Potongan Teks -
************
Mengapa kata dasar “BUDAYA” menjadi urgen untuk dijadikan refleksi dilematika  kehidupan ?
 Pertama, Budaya Bisa Jadi Cermin Prilaku. Dan memang benar.  Dari Kamus Bahasa Indonesia, saya terbantu untuk berani menempatkan kata “Ba Mabo, so jadi BUDAYA orang Minahasa”. Menurut hemat saya, prilaku diatas adalah budaya warisan. “Tidak ada api pasti tidak ada asap” Warisan yang sampai saat ini terupdate menjadi lebih modern lagi. Konon para tua-tua,  miras menjadi kebiasaan mutlak. Minuman itu bagian dari alasan untuk menjadi sumber kekuatan. “Kita pepapa nda mo kuat ba karja kalo nda pancing captikus” Kata La Alo. Begitulah bahasa yang sering di ucapkan ketika saya bertanya “kapa ngana pepapa salalu minum captikus sebelum ka kobong ?”. Itulah budaya. suatu kebiasaan yang sudah sukar diubah. Kini berdampak buruk pada generasi muda. Minuman sudah menjadi kebiasaan. Malah jangan heran, sekarang captikus sudah menjadi sumber “keberanian”. Jelas sudah, Zaman dulu captikus jadi sumber “kekuatan” dan sekarang menjadi sumber “keberanian”. Dengan alasan,“(Tanpa captikus, kita nda brani mo katakana cinta). Itulah sumber keberanian, captikus jadi senjata untuk katakana cinta. (Tanpa captikus, kita nda mungkin batamang dengan dorang) Itulah seumber persahabatan, captikus menjadi obat penawar kebersamaan (Tanpa captikus, kita mo jadi gila) begitulah ucapan bagi para kaum yang putus cinta”. Kuat dan mantap. Penuh alasan. Akankah “budaya” ini terus membudaya ? Dan ketika kita terjebak dalam budaya seperti itu, jelas sudah, kita sedang berada dalam zona budaya yang merugikan generasi selanjutnya.

            Apakah budaya seperti di atas sudah disadari oleh sebagian pemerintah, orang tua, dan kaum muda ?
            Menurut hemat saya, jebakan budaya seperti itu menjadi pergulatan para orang tua, pihak kepolisian dan kaum muda. Artinya, budaya merugikan itu sedang dan mulai di hilangkan. Contohnya, Orang tua sudah mulai sadar akan dampak dari budaya yang merugikan itu. Terjadi perlawanan, pemberontakan, putus sekolah  dan yang lebih menyedihkan lagi, sebagian orang tua kehilangan Anak semata wayang akibat kecelakaan. Pemicu kecelakaan, sebagian besar akibat dari penggunaan alcohol yang berlebihan. Tersadarlah pihak Kepolisian, melihat budaya merugikan itu sudah berdampak pada keamanan lalulintas. Sehingga jangan heran banyak nasehat-nasehat keamanan dipamerkan pada persimpangan jalan “Brenti Jo Bagete”.  Kepolisian sadar bahwa budaya merugikan itu harus di hilangkan. Meskipun sulit, mereka selalu mecari upaya untuk menyadarkan masyarakat. Upaya mereka nampak terlihat serius. Keseriusan itu juga tercermin oleh kalangan komunitas. Sehingga Telkomsel dan Komunitas (kawanua Blogger) turut mengambil bagian dalam memberantas jebakan budaya “Minuman keras”. Apresiasi kaum intelektual menjadi kekuatan dalam menyuburkan misi kepolisian. Sehingga terlahirlah ide LOMBA BLOG TELKOMSEL dengan tema “Brenti jo Bagate”. Yang di selenggarakan pada bulan Agustus 2012. Terdaftar 20 blogger dan dari beberapa blogger, terlahirlah blogmisteri.blogspot.com sebagai juara dalam memuat efek buruk dari jebakan budaya “Miras”. Dari situlah saya mengambil kesimpulan, kita sedang sama-sama memberantas Jebakan Budaya yang merugikan generasi penerus bangsa. “Gerakan Anti Mabuk 2012 adalah inspirasi dalam membongkar Jebakan Budaya yang tidak pantas untuk membudaya”.
************
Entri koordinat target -
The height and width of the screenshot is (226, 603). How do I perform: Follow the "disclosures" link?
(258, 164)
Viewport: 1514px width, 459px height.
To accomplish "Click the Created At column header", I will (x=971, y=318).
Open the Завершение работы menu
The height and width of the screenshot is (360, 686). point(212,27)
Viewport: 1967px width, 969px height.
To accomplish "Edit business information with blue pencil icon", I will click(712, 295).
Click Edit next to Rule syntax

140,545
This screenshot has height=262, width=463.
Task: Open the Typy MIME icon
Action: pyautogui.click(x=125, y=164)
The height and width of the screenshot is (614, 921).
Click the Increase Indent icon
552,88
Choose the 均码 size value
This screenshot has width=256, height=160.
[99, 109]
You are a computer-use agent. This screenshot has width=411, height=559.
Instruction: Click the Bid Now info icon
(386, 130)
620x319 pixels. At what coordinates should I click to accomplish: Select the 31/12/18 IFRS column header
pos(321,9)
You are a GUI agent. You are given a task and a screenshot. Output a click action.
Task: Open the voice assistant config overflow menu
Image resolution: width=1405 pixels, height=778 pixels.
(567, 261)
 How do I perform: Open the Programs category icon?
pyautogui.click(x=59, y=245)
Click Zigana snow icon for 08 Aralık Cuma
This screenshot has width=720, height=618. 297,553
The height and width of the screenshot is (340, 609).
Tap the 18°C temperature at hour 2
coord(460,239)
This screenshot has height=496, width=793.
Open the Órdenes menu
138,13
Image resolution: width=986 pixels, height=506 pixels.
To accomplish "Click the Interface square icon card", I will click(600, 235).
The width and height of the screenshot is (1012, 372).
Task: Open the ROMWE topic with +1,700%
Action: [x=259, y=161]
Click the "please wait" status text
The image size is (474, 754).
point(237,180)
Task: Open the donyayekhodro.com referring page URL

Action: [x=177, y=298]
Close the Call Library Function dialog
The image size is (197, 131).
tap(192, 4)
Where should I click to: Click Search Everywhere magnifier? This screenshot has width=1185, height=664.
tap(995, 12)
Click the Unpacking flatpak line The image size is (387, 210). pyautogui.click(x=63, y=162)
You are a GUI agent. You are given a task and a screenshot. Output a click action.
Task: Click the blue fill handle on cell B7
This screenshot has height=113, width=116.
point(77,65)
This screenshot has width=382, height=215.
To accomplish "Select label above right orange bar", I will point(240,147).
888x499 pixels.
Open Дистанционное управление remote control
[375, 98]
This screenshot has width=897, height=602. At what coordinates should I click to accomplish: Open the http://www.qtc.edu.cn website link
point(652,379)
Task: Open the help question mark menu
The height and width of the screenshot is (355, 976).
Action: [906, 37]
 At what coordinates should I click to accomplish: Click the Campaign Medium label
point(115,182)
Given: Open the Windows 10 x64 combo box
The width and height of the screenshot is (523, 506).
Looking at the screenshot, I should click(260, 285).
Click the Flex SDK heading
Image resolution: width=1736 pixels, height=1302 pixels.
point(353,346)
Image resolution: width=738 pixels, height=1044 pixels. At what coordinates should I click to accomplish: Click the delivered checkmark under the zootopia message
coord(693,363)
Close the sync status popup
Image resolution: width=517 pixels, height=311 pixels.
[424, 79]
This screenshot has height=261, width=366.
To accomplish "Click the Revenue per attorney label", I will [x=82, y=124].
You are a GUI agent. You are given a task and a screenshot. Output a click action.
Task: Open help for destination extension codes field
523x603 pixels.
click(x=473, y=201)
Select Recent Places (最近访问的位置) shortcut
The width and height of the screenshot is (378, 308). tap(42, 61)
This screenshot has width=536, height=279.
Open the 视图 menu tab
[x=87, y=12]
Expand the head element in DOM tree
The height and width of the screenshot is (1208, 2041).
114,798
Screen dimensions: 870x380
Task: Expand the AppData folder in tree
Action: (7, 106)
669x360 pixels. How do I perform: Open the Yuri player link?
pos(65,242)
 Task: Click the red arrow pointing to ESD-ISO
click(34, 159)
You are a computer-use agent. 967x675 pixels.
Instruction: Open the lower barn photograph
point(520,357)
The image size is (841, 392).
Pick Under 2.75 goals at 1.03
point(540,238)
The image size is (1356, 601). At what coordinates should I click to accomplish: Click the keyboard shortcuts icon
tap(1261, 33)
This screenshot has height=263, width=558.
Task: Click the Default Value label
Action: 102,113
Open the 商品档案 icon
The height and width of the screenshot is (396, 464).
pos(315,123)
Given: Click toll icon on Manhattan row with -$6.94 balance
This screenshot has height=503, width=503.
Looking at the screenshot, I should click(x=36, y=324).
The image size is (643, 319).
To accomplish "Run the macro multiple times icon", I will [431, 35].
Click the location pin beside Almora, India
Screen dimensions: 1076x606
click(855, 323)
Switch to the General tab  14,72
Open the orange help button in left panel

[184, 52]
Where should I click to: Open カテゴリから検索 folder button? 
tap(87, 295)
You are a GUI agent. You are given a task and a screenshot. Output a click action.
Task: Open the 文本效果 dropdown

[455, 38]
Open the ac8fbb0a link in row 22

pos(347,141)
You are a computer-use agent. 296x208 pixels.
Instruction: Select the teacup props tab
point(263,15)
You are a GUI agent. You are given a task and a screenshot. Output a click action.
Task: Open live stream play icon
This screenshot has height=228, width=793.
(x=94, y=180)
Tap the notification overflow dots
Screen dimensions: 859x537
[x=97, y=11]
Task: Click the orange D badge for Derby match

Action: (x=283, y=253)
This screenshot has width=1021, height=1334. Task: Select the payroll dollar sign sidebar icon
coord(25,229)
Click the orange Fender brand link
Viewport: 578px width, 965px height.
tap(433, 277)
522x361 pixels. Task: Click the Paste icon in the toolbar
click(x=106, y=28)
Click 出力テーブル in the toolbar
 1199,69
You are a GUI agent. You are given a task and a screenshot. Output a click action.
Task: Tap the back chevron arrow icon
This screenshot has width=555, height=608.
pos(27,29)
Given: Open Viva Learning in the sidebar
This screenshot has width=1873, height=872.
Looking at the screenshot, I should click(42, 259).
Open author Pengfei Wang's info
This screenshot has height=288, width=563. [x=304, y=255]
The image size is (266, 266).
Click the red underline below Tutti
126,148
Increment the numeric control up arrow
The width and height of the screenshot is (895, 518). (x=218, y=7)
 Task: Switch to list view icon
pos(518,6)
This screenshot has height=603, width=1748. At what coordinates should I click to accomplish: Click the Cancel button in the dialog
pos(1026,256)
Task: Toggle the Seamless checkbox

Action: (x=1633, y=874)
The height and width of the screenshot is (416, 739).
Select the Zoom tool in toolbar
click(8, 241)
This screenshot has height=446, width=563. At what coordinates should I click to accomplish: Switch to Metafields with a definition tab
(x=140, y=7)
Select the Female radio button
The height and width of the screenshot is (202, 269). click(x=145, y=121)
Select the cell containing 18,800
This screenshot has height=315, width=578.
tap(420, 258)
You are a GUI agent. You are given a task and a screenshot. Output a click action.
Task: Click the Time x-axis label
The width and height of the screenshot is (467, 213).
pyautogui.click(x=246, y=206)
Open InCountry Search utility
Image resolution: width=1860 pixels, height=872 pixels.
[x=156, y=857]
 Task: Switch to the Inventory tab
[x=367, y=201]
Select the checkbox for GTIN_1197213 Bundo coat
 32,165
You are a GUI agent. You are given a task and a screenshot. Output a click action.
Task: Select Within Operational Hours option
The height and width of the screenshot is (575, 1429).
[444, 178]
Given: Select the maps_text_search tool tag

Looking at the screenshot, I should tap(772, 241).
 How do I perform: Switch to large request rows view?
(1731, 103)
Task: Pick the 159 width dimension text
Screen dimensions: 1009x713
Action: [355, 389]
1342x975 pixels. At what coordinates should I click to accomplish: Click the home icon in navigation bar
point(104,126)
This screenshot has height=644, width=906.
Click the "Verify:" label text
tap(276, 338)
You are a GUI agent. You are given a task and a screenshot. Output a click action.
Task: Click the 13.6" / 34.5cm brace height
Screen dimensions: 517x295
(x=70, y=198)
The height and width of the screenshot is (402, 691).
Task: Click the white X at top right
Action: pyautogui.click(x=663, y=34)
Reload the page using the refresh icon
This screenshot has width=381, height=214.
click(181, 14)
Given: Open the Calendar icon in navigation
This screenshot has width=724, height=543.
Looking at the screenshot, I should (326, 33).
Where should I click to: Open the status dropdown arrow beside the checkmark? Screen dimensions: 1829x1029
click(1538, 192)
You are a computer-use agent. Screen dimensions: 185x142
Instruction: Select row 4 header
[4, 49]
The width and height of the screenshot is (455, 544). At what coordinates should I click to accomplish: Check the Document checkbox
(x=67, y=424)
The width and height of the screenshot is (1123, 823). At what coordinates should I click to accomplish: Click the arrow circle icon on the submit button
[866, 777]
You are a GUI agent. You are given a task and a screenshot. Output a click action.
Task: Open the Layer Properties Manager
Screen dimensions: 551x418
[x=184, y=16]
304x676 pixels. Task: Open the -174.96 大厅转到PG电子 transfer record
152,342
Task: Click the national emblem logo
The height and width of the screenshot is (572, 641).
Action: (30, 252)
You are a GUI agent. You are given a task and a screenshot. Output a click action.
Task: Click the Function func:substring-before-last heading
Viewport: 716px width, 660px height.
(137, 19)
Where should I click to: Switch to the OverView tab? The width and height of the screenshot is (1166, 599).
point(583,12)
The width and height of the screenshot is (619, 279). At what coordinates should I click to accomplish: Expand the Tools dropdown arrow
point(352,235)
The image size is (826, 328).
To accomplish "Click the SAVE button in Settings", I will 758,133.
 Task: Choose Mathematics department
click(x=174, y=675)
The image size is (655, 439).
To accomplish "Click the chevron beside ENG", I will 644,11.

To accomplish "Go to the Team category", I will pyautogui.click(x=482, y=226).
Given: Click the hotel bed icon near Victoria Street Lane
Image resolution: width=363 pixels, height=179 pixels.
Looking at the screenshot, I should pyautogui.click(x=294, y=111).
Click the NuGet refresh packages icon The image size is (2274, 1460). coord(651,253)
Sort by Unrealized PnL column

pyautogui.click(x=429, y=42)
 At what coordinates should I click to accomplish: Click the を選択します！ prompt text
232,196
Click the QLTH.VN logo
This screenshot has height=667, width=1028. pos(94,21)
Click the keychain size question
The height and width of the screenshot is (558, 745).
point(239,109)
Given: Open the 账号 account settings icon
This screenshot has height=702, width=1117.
************
Daftar Tugas -
a) Sebutkan semua pernyataan yang diawali "Tanpa captikus," dalam potongan teks tentang budaya captikus. Tulis bagian sesudah frasa itu apa adanya.
b) Tentukan apakah setiap pernyataan berikut sesuai dengan potongan teks tentang budaya captikus. Jawab ya atau tidak, lalu kutip kata-kata penentunya dari teks.
(i) Lomba blog bertema "Brenti jo Bagate" diselenggarakan pada bulan Agustus 2012.
(ii) Peserta yang terdaftar dalam lomba tersebut berjumlah 30 blogger.
(iii) Pada zaman dulu captikus menjadi sumber keberanian.
c) Tuliskan lanjutan potongan teks tentang budaya captikus, mulai dari sesudah kalimat terakhirnya.

Jawaban Tugas -
a)
1. kita nda brani mo katakana cinta
2. kita nda mungkin batamang dengan dorang
3. kita mo jadi gila

b)
(i) Ya. "Yang di selenggarakan pada bulan Agustus 2012."
(ii) Tidak. "Terdaftar 20 blogger"
(iii) Tidak. "Zaman dulu captikus jadi sumber “kekuatan” dan sekarang menjadi sumber “keberanian”."

c)
Mari jo jaga torang pe budaya”. Bahasa ajakan. Menarik dan inspiratif. Team Yayasan Institut Seni Budaya Sulut bersama komunitas blogger dan komunitas Adat Seni Budaya Minahasa, bukan mengajak kita untuk memerangi program brenti jo bagatekarena bagate juga adalah budaya yang sudah membudaya” melainkan menghatar kita untuk sadar akan kebudayaan yang sedang termakan oleh perkembangan zaman.
Maraknya dunia informatika jaringan online, memberi dampak buruk dalam  mempengaruhi warisan budaya kita. Ada pornografi, tidak santun, gaya hudup buruk, hilannya kebiasaan adat istiadat, kurang prihatin dengan perkembangan kebudayaan dan lebih lengkap lagi kita sedang terjebak pada jebakan budaya asing. Sehingga seiring  adanya perkembangan globalisasi, kita seakan salah dalam menempatkan pengetahuan demi kepuasan yang merugikan. Dari fakta itulah lomba Blog Seni Budaya Sulut, berani memediasi situs jaringan online. Situs online yang menampung beraneka ragam seni kebudayaan, dari sana kita diajak untuk mengenal warisan budaya sesungguhnya. Karena, seiring berjalannya perkembangan zaman, budaya warisan memang sedang terancam. Dan hadirnya situs-situs dunia jaringan online melalui www.senibudayakita.com, mencoba MEMANFAATKAN perkembangan ZAMAN sebagai JEMBATAN mengembalikan WARISAN BUDAYA Sulawesi Utara. “Dan dari kesempatan inilah saya terbantu untuk dapat “berteriak”. Sekuat mungkin  mengatakan “Budaya itu Pro dan Kontra !”


-----------------------------PRO dan KONTRA-----------------------------------
Jika harus dipertahankan, kebuadayaan apa sih yang harus kita jaga ?”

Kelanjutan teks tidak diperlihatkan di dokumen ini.